@PurpCat @lonestarr @Owl @coolboymew @noyoushutthefuckupdad I always complain about modern games not being as wild west as they used to, but with indie games you have to be a little bit too wild west to get popular.
@PurpCat @lonestarr @Owl @coolboymew @noyoushutthefuckupdad The market is over-saturated. Everyone who has skimmed a programming text book is making their own game now. You need to be really unique or drown in the endless sea of shovelware, no matter how good your game is.
I thought about getting at least a cult following by porting my games to obscure operating systems like BSD or Haiku. There is probably an audience for people who want to play something other than Tux Racer on those platforms.
@PurpCat @lonestarr @Owl @coolboymew @noyoushutthefuckupdad I know that SFML (which I currently use) is available for FreeBSD, but I've heard that a lot of BSD users already run native Linux games on BSD just by swapping library files or something like that, given how similar it is to Linux. Apparently, it's very easy to do that with MonoGame and FNA games despite neither of those officially supporting BSD.

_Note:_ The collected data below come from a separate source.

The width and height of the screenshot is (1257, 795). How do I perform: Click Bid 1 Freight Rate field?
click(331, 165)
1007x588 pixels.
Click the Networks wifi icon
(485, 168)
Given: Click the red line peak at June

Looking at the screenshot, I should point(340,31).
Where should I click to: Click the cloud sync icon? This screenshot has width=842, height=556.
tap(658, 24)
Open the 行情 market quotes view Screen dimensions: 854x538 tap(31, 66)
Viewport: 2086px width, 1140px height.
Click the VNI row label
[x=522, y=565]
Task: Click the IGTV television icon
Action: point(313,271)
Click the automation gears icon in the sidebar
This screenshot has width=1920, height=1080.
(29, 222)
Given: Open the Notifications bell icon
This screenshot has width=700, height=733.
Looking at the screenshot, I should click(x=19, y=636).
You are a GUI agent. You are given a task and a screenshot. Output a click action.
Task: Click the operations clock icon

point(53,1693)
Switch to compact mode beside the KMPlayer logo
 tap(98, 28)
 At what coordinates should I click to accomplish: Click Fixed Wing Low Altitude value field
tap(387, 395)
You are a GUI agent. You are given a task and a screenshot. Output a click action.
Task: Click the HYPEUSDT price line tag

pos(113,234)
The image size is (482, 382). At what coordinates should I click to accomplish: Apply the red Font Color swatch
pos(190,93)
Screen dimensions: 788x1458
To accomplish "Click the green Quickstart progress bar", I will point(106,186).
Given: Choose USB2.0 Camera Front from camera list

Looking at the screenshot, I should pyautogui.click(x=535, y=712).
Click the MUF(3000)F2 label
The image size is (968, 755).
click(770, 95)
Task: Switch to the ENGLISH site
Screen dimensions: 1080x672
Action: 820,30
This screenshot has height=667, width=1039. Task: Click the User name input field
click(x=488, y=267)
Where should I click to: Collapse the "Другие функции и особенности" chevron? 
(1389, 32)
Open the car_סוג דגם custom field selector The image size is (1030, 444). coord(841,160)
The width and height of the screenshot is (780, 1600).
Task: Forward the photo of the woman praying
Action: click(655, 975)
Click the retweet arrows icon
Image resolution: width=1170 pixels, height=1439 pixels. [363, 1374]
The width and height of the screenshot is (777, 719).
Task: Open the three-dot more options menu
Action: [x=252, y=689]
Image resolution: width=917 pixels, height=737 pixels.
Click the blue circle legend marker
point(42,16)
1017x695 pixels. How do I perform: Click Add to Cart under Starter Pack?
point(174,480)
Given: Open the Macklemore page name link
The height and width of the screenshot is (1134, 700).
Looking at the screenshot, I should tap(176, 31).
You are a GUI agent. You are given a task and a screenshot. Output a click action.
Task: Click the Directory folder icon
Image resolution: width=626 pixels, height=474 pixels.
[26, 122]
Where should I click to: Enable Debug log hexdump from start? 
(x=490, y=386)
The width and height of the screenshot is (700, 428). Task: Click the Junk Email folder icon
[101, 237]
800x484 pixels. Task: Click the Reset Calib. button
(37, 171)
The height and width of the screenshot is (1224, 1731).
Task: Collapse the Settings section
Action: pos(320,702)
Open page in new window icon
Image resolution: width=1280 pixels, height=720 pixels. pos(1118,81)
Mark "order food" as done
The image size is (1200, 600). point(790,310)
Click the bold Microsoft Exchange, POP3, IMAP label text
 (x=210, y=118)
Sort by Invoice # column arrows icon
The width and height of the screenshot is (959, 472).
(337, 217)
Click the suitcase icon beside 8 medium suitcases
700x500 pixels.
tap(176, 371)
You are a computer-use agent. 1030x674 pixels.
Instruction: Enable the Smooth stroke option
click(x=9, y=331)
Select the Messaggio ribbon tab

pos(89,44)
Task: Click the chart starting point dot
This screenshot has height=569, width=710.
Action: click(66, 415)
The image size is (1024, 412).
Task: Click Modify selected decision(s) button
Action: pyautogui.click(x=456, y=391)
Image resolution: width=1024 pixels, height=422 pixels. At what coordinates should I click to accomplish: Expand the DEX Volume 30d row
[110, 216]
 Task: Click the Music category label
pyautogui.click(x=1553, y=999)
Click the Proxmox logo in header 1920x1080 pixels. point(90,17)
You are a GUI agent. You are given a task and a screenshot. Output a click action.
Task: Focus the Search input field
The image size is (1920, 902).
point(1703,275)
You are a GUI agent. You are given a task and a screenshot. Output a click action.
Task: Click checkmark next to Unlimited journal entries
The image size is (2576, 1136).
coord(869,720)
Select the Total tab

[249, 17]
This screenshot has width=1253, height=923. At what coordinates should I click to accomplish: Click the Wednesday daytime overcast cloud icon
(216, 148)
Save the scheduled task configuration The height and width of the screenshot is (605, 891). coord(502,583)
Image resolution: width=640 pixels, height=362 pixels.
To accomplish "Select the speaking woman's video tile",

@lanodan @PurpCat @coolboymew @noyoushutthefuckupdad
>That said I think it's worth it for indie games to have some kind of Unix-like support (or retro-platform support lol) because they have strong communities so word of mouth likely works much better than doing yet-another Windows/Android release.
Only problem is that most indie developers don't write their own engines and most of those engines don't support BSD. Maybe if more and more people switch to Godot, we would probably see more.
@PurpCat @lanodan @coolboymew @noyoushutthefuckupdad Even Nintendo, who is notorious for developing most things internally and being very secretive about the development of their games, are using engines like Unreal for games like Yoshi's Crafted World and Pikmin 4. Even Unity is used for more recent Pokemon games, but that can be excused for GameFreak being mediocre programmers.
That's pretty much the idea behind homebrew games now, especially console games. Pier Solar and Xeno Crisis were ported to a LOT of things. The thing is, unlike obscure OSes there's someone who will buy a n64 game cartridge of a new homebrew game. As long as you're not targeting a platform too obscure like the Atari 7800, or at the very least have some way of wrapping it in an emulator for Steam, you can do a lot.
There's just less for stuff like classic Macs outside of "Hypercard games" all over itch.io (a bitch and a half to program for), Japanese computers (language barriers and apathy, this is in fact changing as some Japanese indie devs write new PC-88 or X68k games along with Project EGG offering new games), UNIX workstations (expensive and the people who own them could care less about games), and more. Most of the time when someone writes old computer games they solely target something that either was gaming oriented (Amiga, MSX, C64, etc.) or DOS.